Editorial
New beginnings at the law courts
Posted Wednesday, March 13 2013 at 17:40
The Judicial Service Commission has come up with a rather novel, if not unsurprising proposal considering the stature of its current leadership.
Retired Justice James Munange Ogoola on Tuesday broke the welcome news that henceforth, the position for Chief Justice will be advertised and prospective candidates interviewed. This breaks with tradition and will limit the President’s hand in exercising his role of appointing ranking judicial officers as envisaged in Article 142 of the Constitution. But the intent is clear and hopefully honest.
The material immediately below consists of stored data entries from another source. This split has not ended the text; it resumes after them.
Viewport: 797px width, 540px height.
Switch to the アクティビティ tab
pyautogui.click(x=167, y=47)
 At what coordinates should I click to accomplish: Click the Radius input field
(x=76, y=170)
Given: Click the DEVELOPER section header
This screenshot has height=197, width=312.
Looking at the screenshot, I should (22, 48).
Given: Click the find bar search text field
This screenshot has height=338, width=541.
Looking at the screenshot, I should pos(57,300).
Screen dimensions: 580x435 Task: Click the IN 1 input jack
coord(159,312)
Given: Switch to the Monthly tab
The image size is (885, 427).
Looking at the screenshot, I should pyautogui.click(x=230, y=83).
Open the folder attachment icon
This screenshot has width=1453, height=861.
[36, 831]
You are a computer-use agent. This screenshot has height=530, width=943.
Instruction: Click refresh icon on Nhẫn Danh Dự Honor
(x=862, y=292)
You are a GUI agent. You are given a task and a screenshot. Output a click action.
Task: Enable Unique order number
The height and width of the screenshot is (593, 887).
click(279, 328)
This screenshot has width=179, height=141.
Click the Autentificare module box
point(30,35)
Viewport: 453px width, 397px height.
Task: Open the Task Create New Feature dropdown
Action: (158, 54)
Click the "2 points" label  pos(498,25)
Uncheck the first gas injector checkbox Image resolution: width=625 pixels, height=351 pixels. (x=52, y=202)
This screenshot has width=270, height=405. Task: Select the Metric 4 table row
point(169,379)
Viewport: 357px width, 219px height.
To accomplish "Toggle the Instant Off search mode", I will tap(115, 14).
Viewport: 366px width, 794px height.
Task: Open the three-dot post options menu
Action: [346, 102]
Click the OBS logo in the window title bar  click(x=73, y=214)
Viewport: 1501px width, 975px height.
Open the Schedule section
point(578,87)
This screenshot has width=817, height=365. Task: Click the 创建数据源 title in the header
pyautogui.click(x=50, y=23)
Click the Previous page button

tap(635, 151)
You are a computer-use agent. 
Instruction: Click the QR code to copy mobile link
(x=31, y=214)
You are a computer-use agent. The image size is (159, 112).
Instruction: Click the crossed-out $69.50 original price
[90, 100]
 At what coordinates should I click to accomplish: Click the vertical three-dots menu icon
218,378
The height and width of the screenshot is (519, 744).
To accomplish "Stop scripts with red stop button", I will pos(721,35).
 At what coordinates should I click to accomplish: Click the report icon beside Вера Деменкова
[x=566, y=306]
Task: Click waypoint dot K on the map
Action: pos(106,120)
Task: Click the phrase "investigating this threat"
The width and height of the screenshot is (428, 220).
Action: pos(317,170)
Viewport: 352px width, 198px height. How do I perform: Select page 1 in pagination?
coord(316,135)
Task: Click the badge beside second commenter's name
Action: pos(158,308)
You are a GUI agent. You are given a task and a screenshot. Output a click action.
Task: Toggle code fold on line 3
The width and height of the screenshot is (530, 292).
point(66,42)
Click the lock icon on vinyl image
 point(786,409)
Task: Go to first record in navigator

Justice Ogoola has tipped the scales of justice before. As Principal Judge, he defended the inviolability of the courts. His famous “Rape of the Tempe of Justice” poem in condemnation of the dastardly November 16, 2005 siege on the High Court by an armed gang of State agents should be recommended reading at law schools.
He has demonstrated commitment to the idea of a transparent and credible Judiciary despite the less than ideal political situation in the country.
Political powers have misused their constitutional mandate, appointing officers as a device of patronage, or populating the courts with suspected lightweights. This is how we ended up with that curious animal known as the ‘cadre judge’. There is no evidence to suggest that cadre judges have advanced jurisprudence in Uganda. On the contrary, there are grounds to insinuate that some of those personages may have instead conspired to defeat the course of justice in their lofty chambers.
One hopes that the JSC will resist the pressures, which have hobbled what should otherwise be objective assessments of situations or individuals, into an embarrassing rubber-stamping affair in the past. Let the nominees for Chief Justice be truly eminent members of either the bar, having practiced for the minimum 20 years, or of the bench of the most superior court as set out in Article 143 of the Constitution.
In fact, could the JSC consider holding public hearings since it is transparency we seek? Our Kenyan neighbours adopted this glasnost, to borrow the Russian for policy of openness in the conduct of government. Their reward was the revelation of the reputedly able Chief Justice Willy Mutunga, who has returned some sanity to the shambles which was the Moi era Kenya judiciary.